La ignorancia de no saber qué depara el futuro y la impotencia de no poder influir en su rumbo llevan a un estado depresivo y ese es el cuadro emocional del “precariado”, nombre con que Bauman (a partir del concepto de “precariedad”) define la situación actual.
La ignorancia de no saber qué depara el futuro y la impotencia de no poder influir en su rumbo llevan a un estado depresivo y ese es el cuadro emocional del “precariado”, nombre con que Bauman (a partir del concepto de “precariedad”) define la situación actual.
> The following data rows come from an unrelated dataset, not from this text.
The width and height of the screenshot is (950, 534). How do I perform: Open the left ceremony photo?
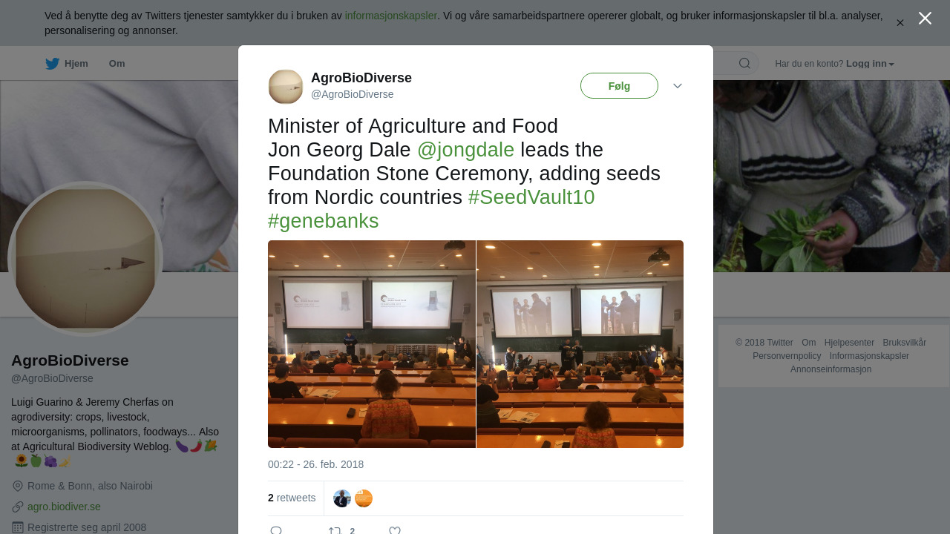(371, 344)

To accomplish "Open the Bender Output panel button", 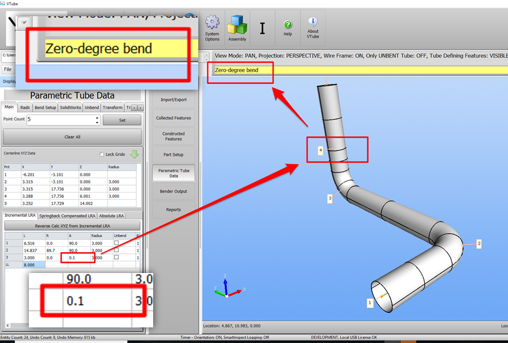I will 173,191.
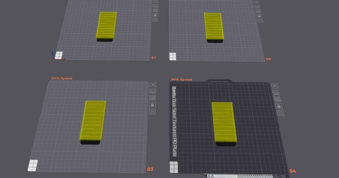Open plate 02's settings icon
This screenshot has height=178, width=339.
coord(260,20)
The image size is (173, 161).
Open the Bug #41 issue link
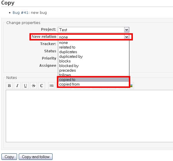click(x=21, y=13)
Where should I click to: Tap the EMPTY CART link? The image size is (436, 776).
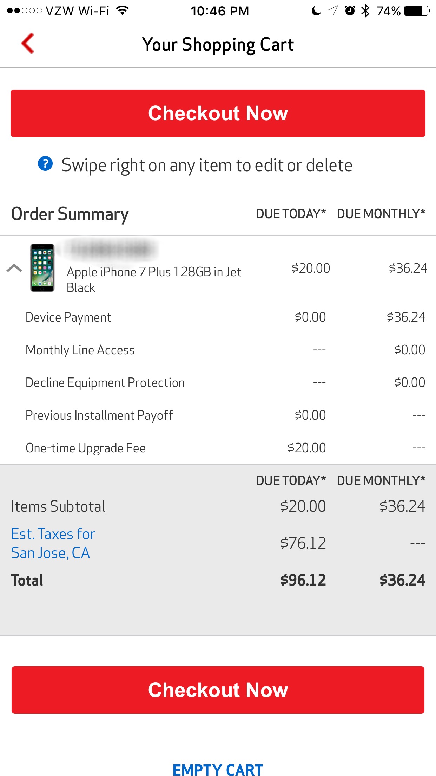tap(218, 769)
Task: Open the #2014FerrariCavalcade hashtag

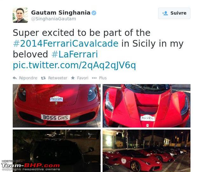Action: point(66,43)
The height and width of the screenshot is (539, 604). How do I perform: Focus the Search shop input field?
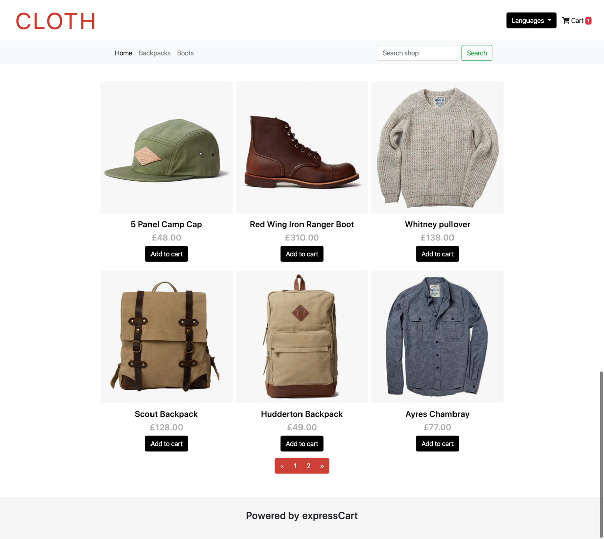(417, 53)
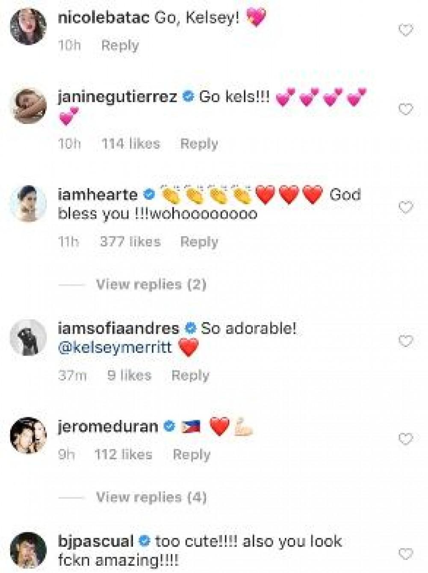Expand the 2 replies under iamhearte
The width and height of the screenshot is (428, 573).
tap(151, 284)
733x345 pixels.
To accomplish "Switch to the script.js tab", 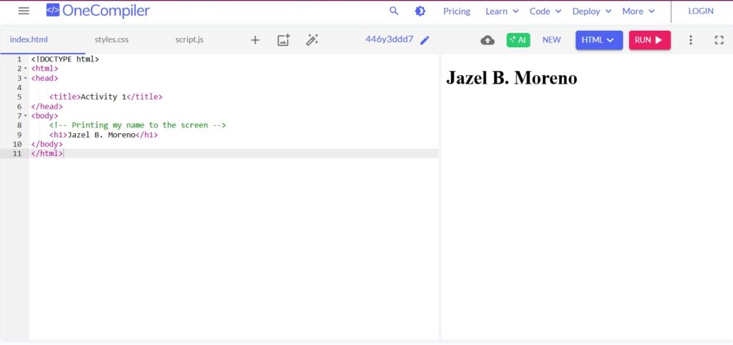I will pos(190,39).
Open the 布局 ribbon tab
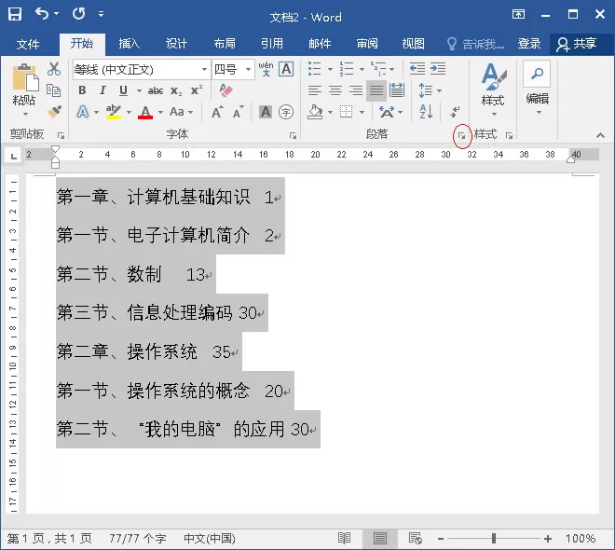Image resolution: width=615 pixels, height=550 pixels. (225, 44)
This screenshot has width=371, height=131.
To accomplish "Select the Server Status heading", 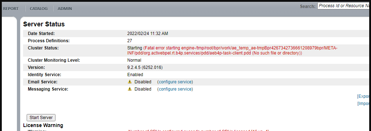I will coord(44,24).
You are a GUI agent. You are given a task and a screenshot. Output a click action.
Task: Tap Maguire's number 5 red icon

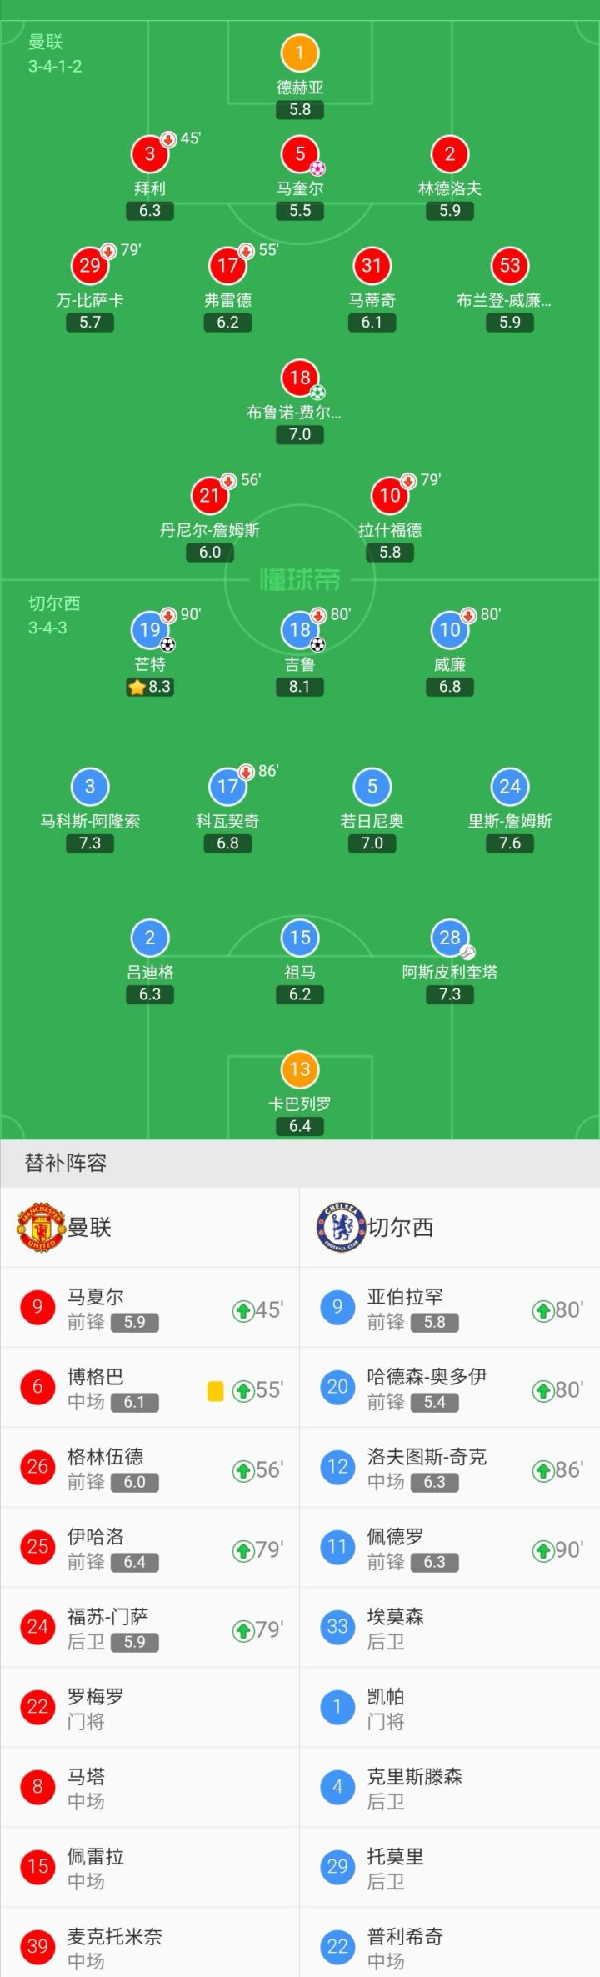(300, 154)
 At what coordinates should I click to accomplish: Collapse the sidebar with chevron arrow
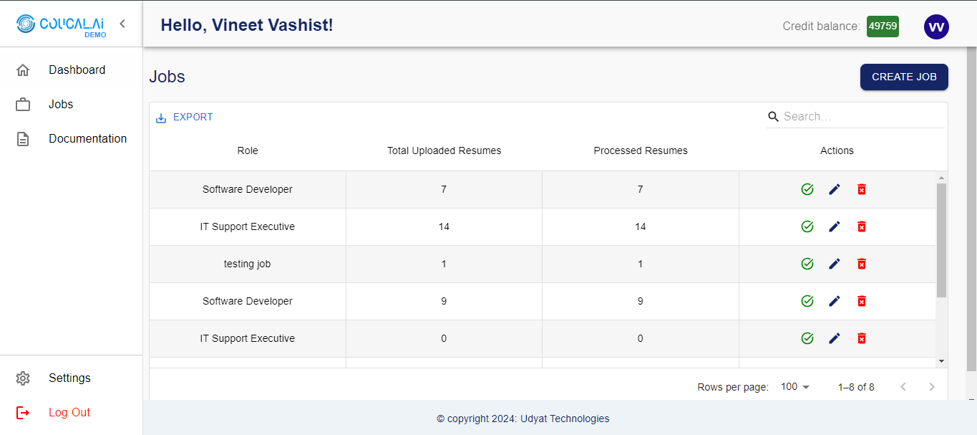[x=122, y=24]
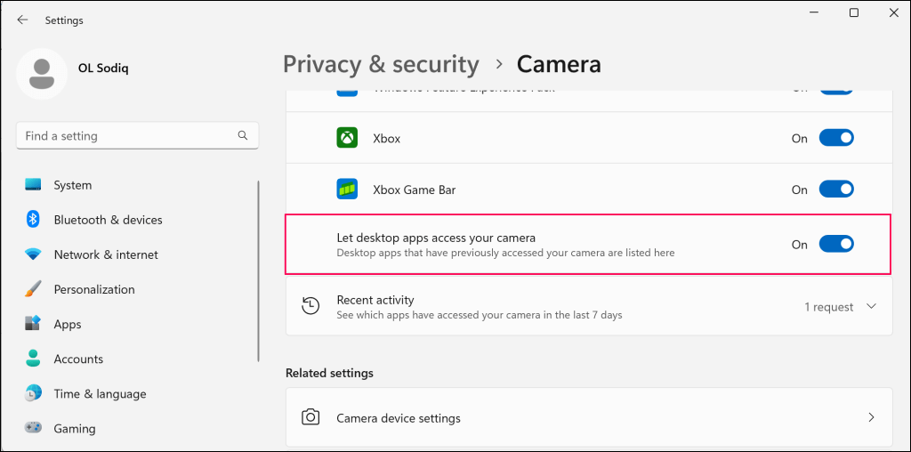Click the Network & internet Wi-Fi icon

coord(34,254)
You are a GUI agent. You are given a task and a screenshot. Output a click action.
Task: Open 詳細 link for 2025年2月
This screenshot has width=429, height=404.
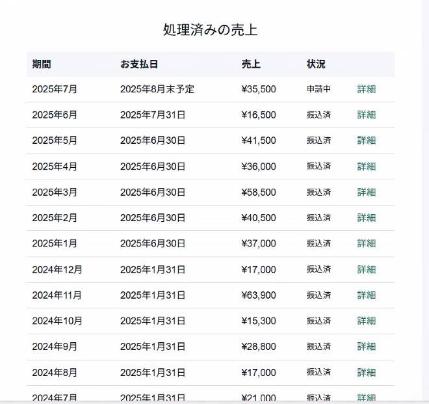[366, 218]
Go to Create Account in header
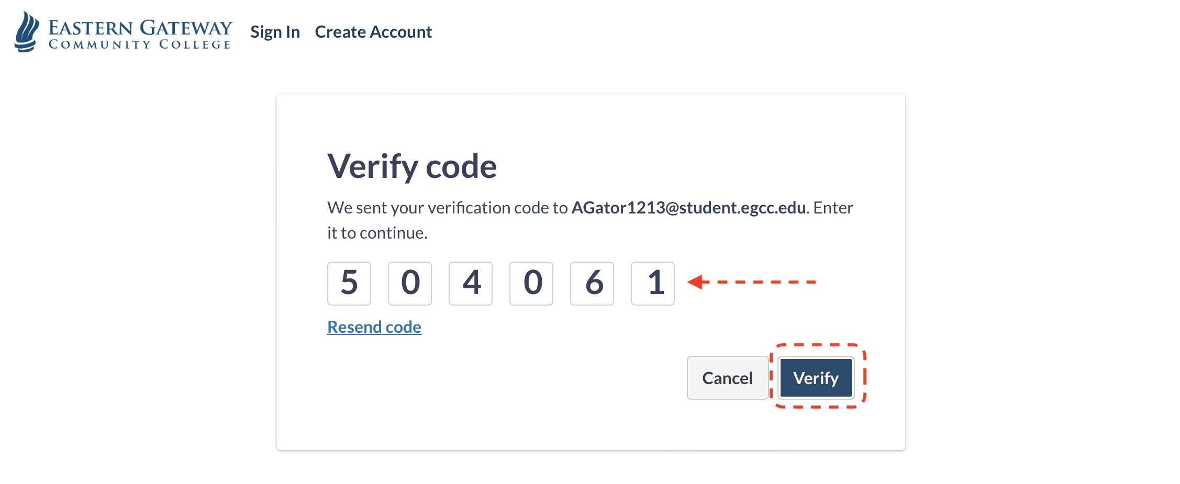Screen dimensions: 1180x484 point(373,32)
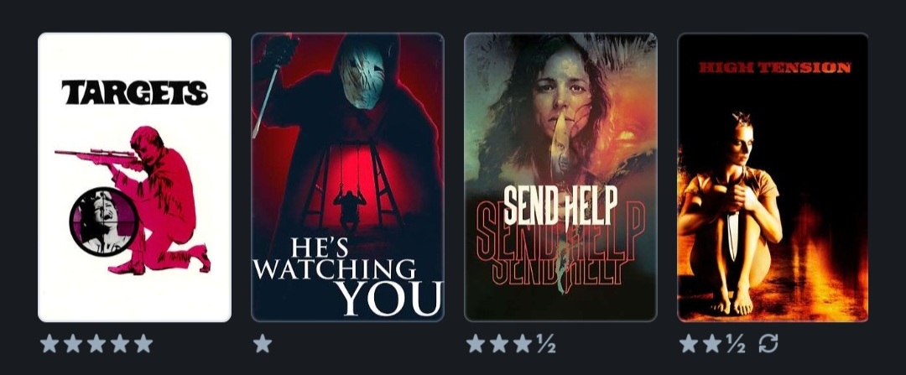Click the second star under High Tension
This screenshot has height=375, width=906.
click(712, 343)
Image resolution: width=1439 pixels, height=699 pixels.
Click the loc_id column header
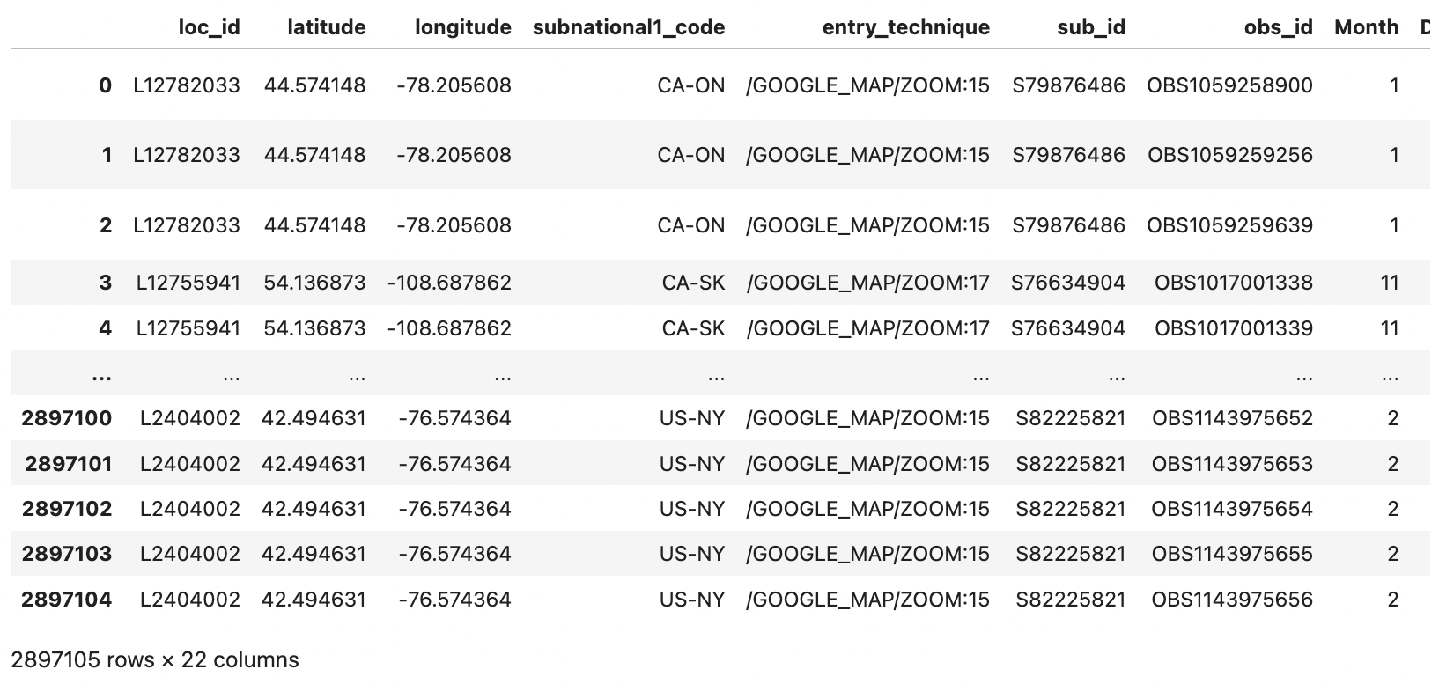209,27
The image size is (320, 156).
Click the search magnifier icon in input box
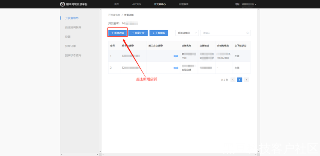tap(247, 33)
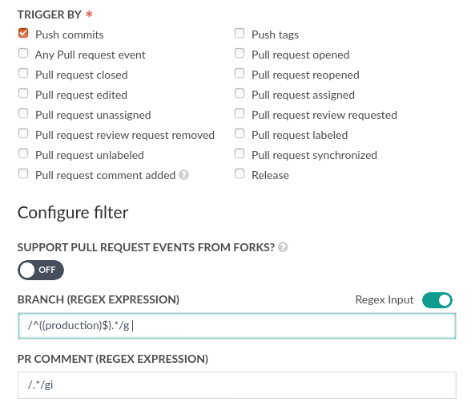
Task: Uncheck the Push commits checkbox
Action: pos(23,33)
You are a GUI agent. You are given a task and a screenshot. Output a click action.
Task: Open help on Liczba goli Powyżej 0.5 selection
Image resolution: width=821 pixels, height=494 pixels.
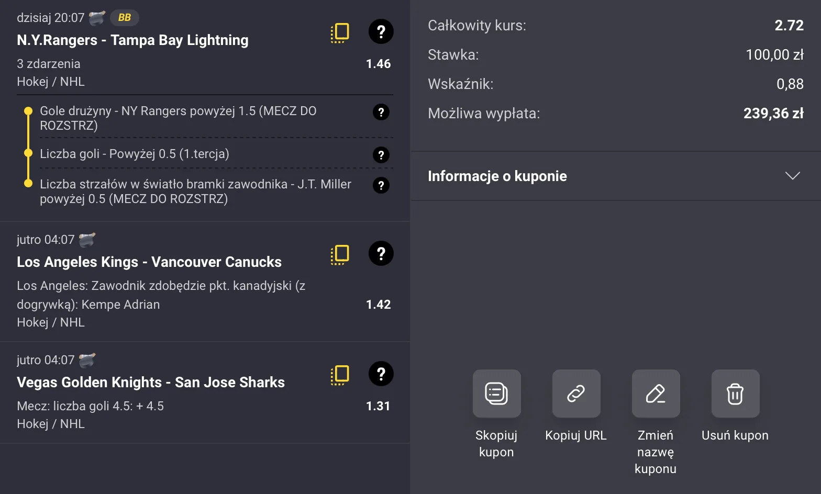(381, 155)
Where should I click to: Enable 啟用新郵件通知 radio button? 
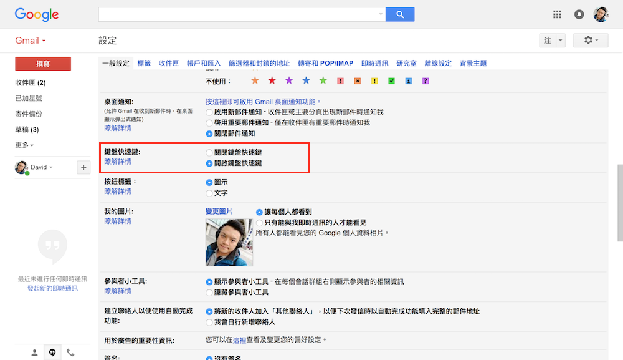pyautogui.click(x=209, y=112)
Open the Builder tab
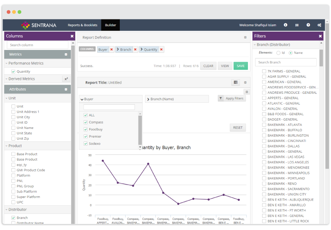This screenshot has height=230, width=331. click(110, 25)
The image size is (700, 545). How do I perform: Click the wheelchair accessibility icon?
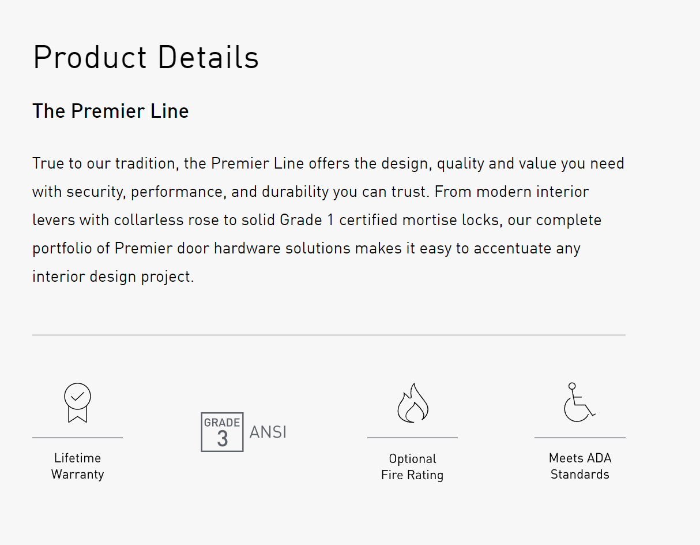click(578, 402)
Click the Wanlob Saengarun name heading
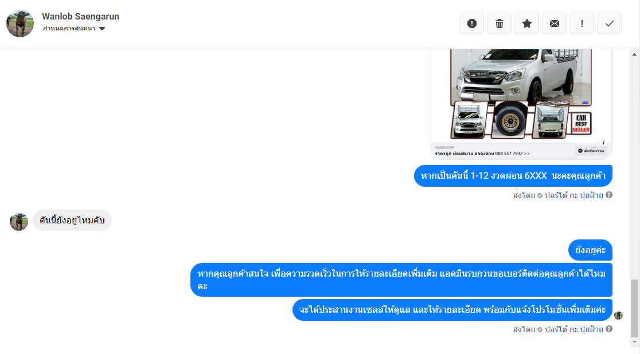 pyautogui.click(x=80, y=16)
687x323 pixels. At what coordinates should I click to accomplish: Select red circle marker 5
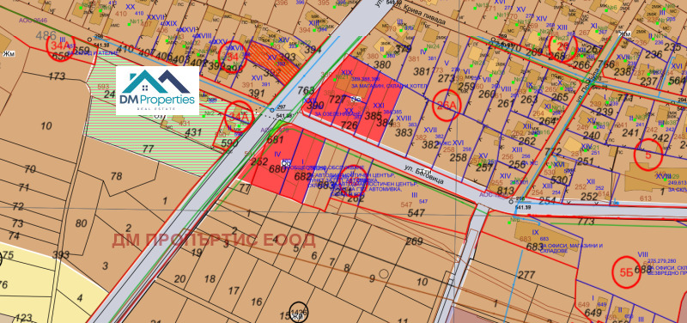pyautogui.click(x=648, y=155)
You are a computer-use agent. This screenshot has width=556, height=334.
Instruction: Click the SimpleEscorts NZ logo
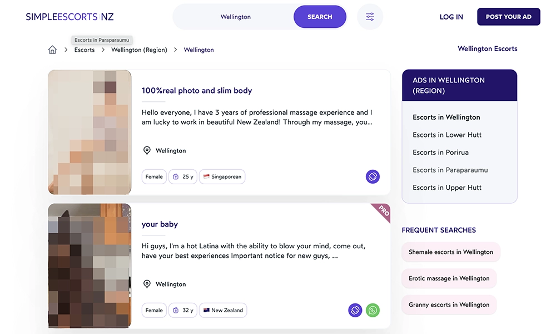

¿Cómo salir del “precariado”?
Ulrich Beck, citado en el libro, afirma que vivimos un tiempo en el que
nos vemos obligados a buscar “soluciones biográficas a problemas
sistémicos”. O sea, debemos buscarnos la vida.
Aunque
la idea de progreso, del avance en línea recta ha quedado superada y en
su lugar la imagen de un péndulo en movimiento es más acertada, no por
ello se deja de recurrir al progreso como reclamo y se nos revela como
una falsa ilustración a través de la tecnología. El campo tecnológico
reduce la realidad a una medida; como afirma Dessal, “cuanto más
intentamos reducir la vida a formas ‘científicas’ de representación, más
nos abruma el hecho de que no todo puede calcularse y ponerse en
cifras”.
¿Cómo se calcula, por ejemplo, mi
incapacidad para conseguir trabajo? Si habitamos un mundo en el que los
avances tecnológicos se anuncian como la solución al dilema que nos
aqueja en el momento de su aparición, hay una respuesta para todo, con
lo cual si yo no encuentro una salida a mi situación es por falta de
dedicación, carencia de inteligencia o ir por el camino erróneo. Desde
el relato del sistema las tres situaciones son superables con la cual no
es fallo del propio sistema: el problema soy yo. Y del mismo modo que
se me exige la producción de múltiples personas, es decir, un yo
adecuado a cada posibilidad laboral que se me presente, existen
múltiples productos que surgen a diario, reemplazando la supuesta
novedad de ayer que mantiene viva la fe en la resolución de problemas
mediante el progreso impulsado por la tecnología, “ese motor sine qua non de la sociedad de consumo”.
Del mismo modo que un artilugio electrónico queda de lado en la cadena
de producción y consumo al ser sustituido por otro, el sujeto queda al
margen del mercado, sin uso de la supuesta libertad de que dispone y a
la intemperie a pesar de la seguridad que lo ampara porque como opina
Dessal, la seguridad es engañosa y la libertad, falsa.
Como en la foto engañosa del Muro de Berlín que percibimos como final
de un tiempo, puede que la figura del padre –singular imagen freudiana–
no se haya diluido. La función que el sistema le ha otorgado a la
tecnología, ocupa, en cierta forma, el mismo rol parental de antaño. ¿O
acaso no es el sistema, parapetado tras de ella, quien controla y dicta
las normas?
Como la d en Zigmund o la t en Zigmunt
tal vez no se vea con demasiada claridad su rol opresor, dictador y
regulador de la vida cotidiana.
Más nos vale estar atentos ya que nosotros sí, somos observados por ella. No pierde detalle.